More than 500 members of the UD community gathered for the mid-day memorial service.

Sept. 11, 2002--One year after the University community came together in shock and grief at the terrorist attacks on Sept. 11, 2001, students, faculty and staff gathered again to reflect and remember.

“Our purpose is to remember those who died, to celebrate the heroes whose actions prevented even greater tragedies and to help set the course—a course for a world free of outrages of the sort that occurred on that day of infamy,” President David P. Roselle said in welcoming an audience of 500 to Wednesday’s interfaith service.

The service, “A Day of Remembrance and Hope,” was held at 12:30 p.m. in Mitchell Hall and was sponsored by the Religious and Spiritual Life Concerns Caucus and the University Religious Leaders Organization.

A second ceremony, a Candlelight Commemoration, began at 6 p.m., with discussion groups convening afterward.

The midday service included musical selections performed by UD musicians and readings by students, faculty and religious leaders representing the diverse faith communities at the University.
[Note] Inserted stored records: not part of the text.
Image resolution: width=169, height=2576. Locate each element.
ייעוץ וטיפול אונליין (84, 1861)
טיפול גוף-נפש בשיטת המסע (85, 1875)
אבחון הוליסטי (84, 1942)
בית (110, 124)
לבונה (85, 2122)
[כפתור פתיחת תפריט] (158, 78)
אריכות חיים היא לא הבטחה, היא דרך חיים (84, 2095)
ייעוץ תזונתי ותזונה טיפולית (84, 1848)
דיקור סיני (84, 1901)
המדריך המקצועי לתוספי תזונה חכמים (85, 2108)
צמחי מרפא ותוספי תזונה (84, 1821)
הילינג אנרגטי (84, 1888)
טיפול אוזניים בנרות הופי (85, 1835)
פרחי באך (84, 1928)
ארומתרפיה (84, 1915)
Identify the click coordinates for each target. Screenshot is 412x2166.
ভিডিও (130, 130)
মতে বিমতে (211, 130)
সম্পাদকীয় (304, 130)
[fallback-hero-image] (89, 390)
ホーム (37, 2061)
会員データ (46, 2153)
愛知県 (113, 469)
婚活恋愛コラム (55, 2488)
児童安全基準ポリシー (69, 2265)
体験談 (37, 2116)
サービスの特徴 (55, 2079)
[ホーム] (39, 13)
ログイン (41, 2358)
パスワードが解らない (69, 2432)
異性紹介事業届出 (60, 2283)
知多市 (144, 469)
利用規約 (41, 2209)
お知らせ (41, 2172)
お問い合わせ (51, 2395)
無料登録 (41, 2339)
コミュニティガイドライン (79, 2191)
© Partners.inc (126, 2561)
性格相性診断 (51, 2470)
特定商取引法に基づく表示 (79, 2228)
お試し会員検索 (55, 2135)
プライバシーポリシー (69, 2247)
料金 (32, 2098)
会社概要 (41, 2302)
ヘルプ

The observance began with the opening hymn “For the Healing of the Nations” and concluded with the singing of “Let There Be Peace on Earth.” 

A montage of photographs showing images of last Sept. 11 and its aftermath was shown before and after the service. Assembled by Ralph Begleiter, Rosenberg Professor of Communication and Distinguished Journalist in Residence, the montage depicted such varied images as the devastation at the World Trade Center site, the candlelight vigil outside UD’s Memorial Hall last year, international expressions of sympathy for the United States, flag-draped caskets of fallen firefighters in New York and warfare in Afghanistan.
Jeanne Murray Walker, professor of English, read three poems she had written about 9/11.

The Rev. Laura Lee Wilson of the Wesley Foundation Campus Ministry, chair of the Religious and Spiritual Life Concerns Caucus, spoke of the events of a year ago, recalling how the University community gathered in search of comfort, support, hope and peace.

“The shocking events that took place at the Pentagon, the World Trade Center and in the field of Pennsylvania seemed as if, for a brief time, evil prevailed,” she said. “However, people have come together, calling upon the God who has many names, the God of many colors and the God of all nations. We have called upon one another to provide the strength and the wisdom to bring peace to all God’s people through the healing of body, mind and spirit.”

Wilson also read a list of names of UD alumni killed in the terrorist attacks, as well as those of alumni and friends of the University who lost family members. In addition, she noted, at least 12 current students suffered the loss of loved ones.

Erin Karnik of the Baha’i Student Group, read from the Baha’i Prayer Book: “Unlock the gates of true understanding and let the light of faith shine resplendent. Gather all people beneath the shadow of Thy bounty and cause them to unite in harmony….”

Richard Heller of Hillel recited the Hebrew “Mourner’s Kaddish,” including (in English translation), “May the Source of peace send peace to all who mourn, and comfort to all who are bereaved.” That prayer was followed by a reading from the Koran by Shahida Dar of the Muslim Student Association.

In other readings from the religious communities, Kimberly S. Zitzner of Thomas More Oratory quoted from “The Prayer of St. Francis,” and Bill McCracken of the Delaware Zen Group read from “Teaching of a Zen Master.”
Members of the UD Gospel Choir performed “My Life is in Your Hands.”

In addition to hymns, musical selections at the service included “My Life Is in Your Hands,” performed by members of the UD Gospel Choir, and the spiritual “We Shall Overcome,” sung by Prof. Marie Robinson and music student Gus Mercante, which concluded with the phrase, “We shall live in peace someday.”

Jeanne Murray Walker, professor of English, read three poems she has written about the Sept. 11 tragedies, “Ground Zero,” “Analysis” and “Night Light.” “Ground Zero” begins:

It has thrown the whole continent out of whack,
shown us our little lives. Our tiny jobs and ideas. …

and continues:

Maybe tinyness is a language I have spoken my whole life.
Now light is leaving this side of the world.
I watch cars pour like lava into the ear

Of the Lincoln Tunnel. It’s true. It’s true.
Everything is smaller than I thought.
As I unlock my door at the hotel, my heart is all wish.